You don’t want to encourage short-term, campaign-style thinking vs. a long-term community engagement outlook.
You want to start as you plan to continue. And we recommend starting small, leaving room for incremental and sustainable gains.
1 – Know your timeline Despite the advice above to NOT have an online community launch day, you should…consider a launch day (if you need help, we have an entire resource bundle on how to launch an online community). Not a real “grand launch day”, but a launch process that has a concrete end date. Spend time defining a pre-launch checklist then you can focus energy on determining what tasks you need to get done and by when. Make sure you prioritize tasks and save enough time for each plus wiggle room. Surprises will come up!
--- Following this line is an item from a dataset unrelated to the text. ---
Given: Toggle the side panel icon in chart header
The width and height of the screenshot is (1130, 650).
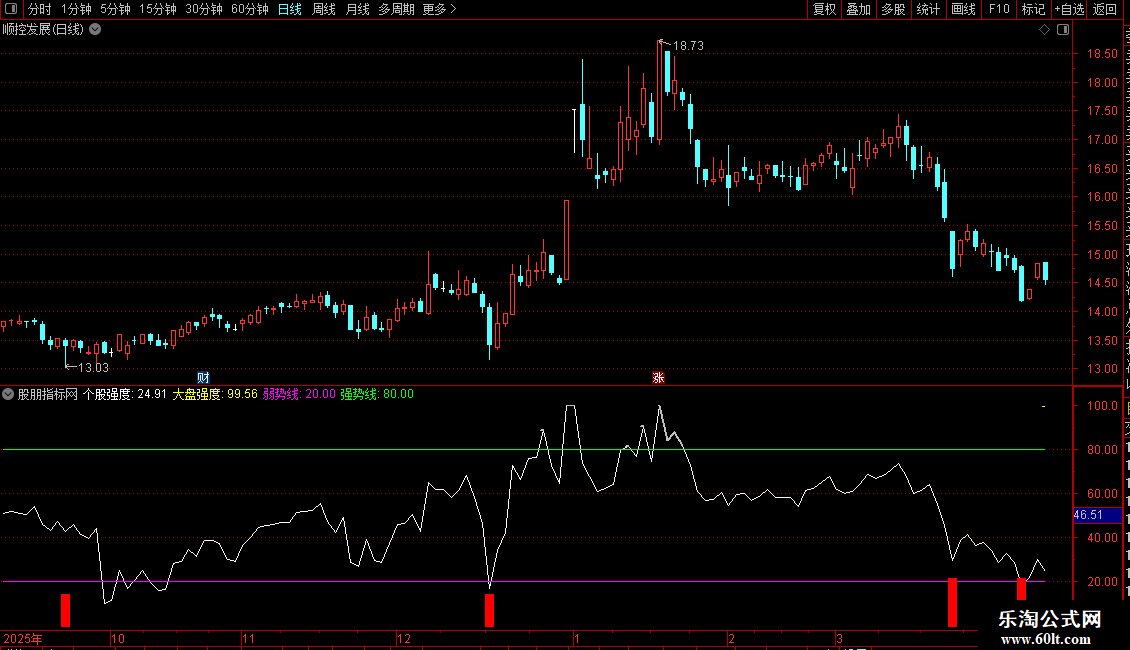Looking at the screenshot, I should [1063, 30].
Beta programs are your friend. You can roll out membership to a small group of members to seed the community with content and engaged comments. You can use your beta users to test the community, then invite the rest of the group for a more formal launch.
2 – Don’t be afraid to pre-seed content One path to easy pre-seeded content is to curate content from other areas of your business. This might include library documents/entries, resource threads, thought leadership questions, and existing user programs. Consider populating your community with “low hanging fruit” questions – this allows members to participate in a low-risk way and will help them become comfortable engaging with more dense conversations.
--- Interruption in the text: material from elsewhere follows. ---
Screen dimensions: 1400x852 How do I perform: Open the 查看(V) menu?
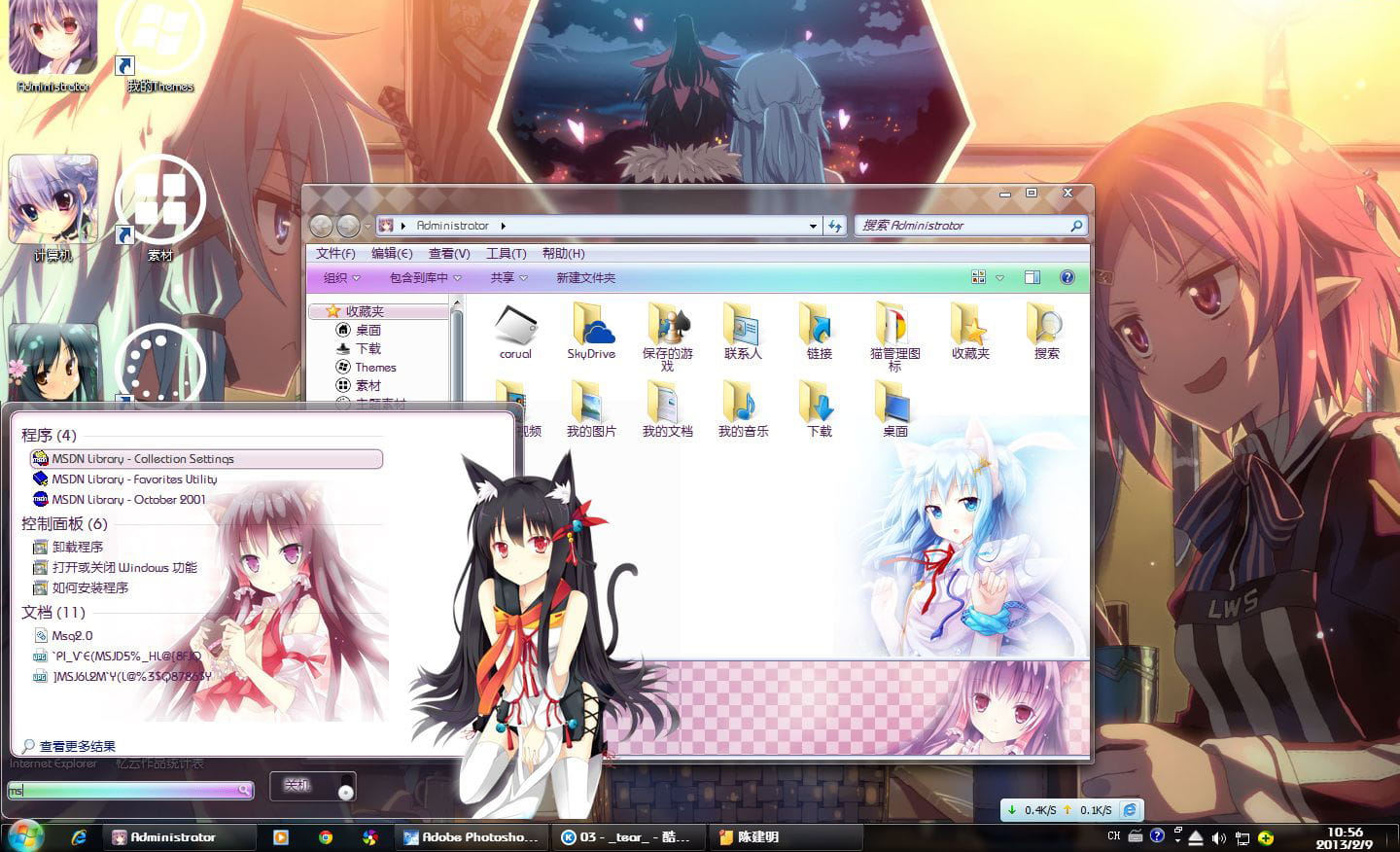447,253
Mobilize your super users and key stakeholders to be the “life of your party”. Find the people who will get others excited about the space and support them in their participation. Offer them opportunities to collaborate with you and take a larger role in the community if they want it. This is a great way to lay the groundwork for an advocacy program down the line.
Whenever you are talking about your community or thinking about how to make your community critical to your organization, ask yourself, “How can I offer something here, that cannot be found elsewhere?” This is the motivation that drives people inside the community and keeps them coming back. Instead of sending an email or searching on for information, you want your members to come to the community first. Add content and create programs that give them a reason to do that.
3 – Create new member welcome programs Our research has shown that robust new online community member welcome programs have an outsized impact on long-term engagement. It makes sense – having someone welcome you, give you some ground rules on behaviors, give you a tour of the community, etc., makes new members more comfortable, and you’re more likely to dip a toe in a new community if you have ideas for how to do it.
One of the hardest things to remember is that while the new member process can seem boring and rote to the person conducting it, to the new member it’s all brand new. Luckily, automation has come a long way in the last few years, allowing even the smallest community team (we see you, lone wolves) to have a big impact on the way new members start their community journey with you. You can review five best practices for new member onboarding programs here.
4 – Designated a launch team – Make sure you know who will be helping you launch the community and make sure that team has the necessary skills. Do you need IT involved? What about customer success? At this point you’ve pre-seeded your community with a group of super users, so you’ll also want to include these advocates as a part of your launch team. Get their thoughts and feedback on how the community functions and engage them as things roll out. Make sure everyone involved is clear on timelines, their responsibilities, and what is expected of them.
5 – Communicate, Communicate, Communicate You cannot over-communicate your community launch. Create a communications plan so that you’re sure to spread out the activity over time. You’ll want to vary the mediums and tactics you use to reach your entire audience. It’s important to ensure you’re reaching all users consistently.
You can’t do this all yourself, so use your team, advocates, and stakeholders to help spread the word. Be flexible and open to the fact that this might take time. Everyone’s membership base is different and some things will work, others won’t. Remember that things won’t always work right away.
Be prepared to evangelize! You’ll be selling your community and the value of your community. Perfect your elevator pitch and what your community brings to the table and know how to present it to different kinds of people. Not everyone will “get” it right away and that’s okay, keep trying and sharing the message.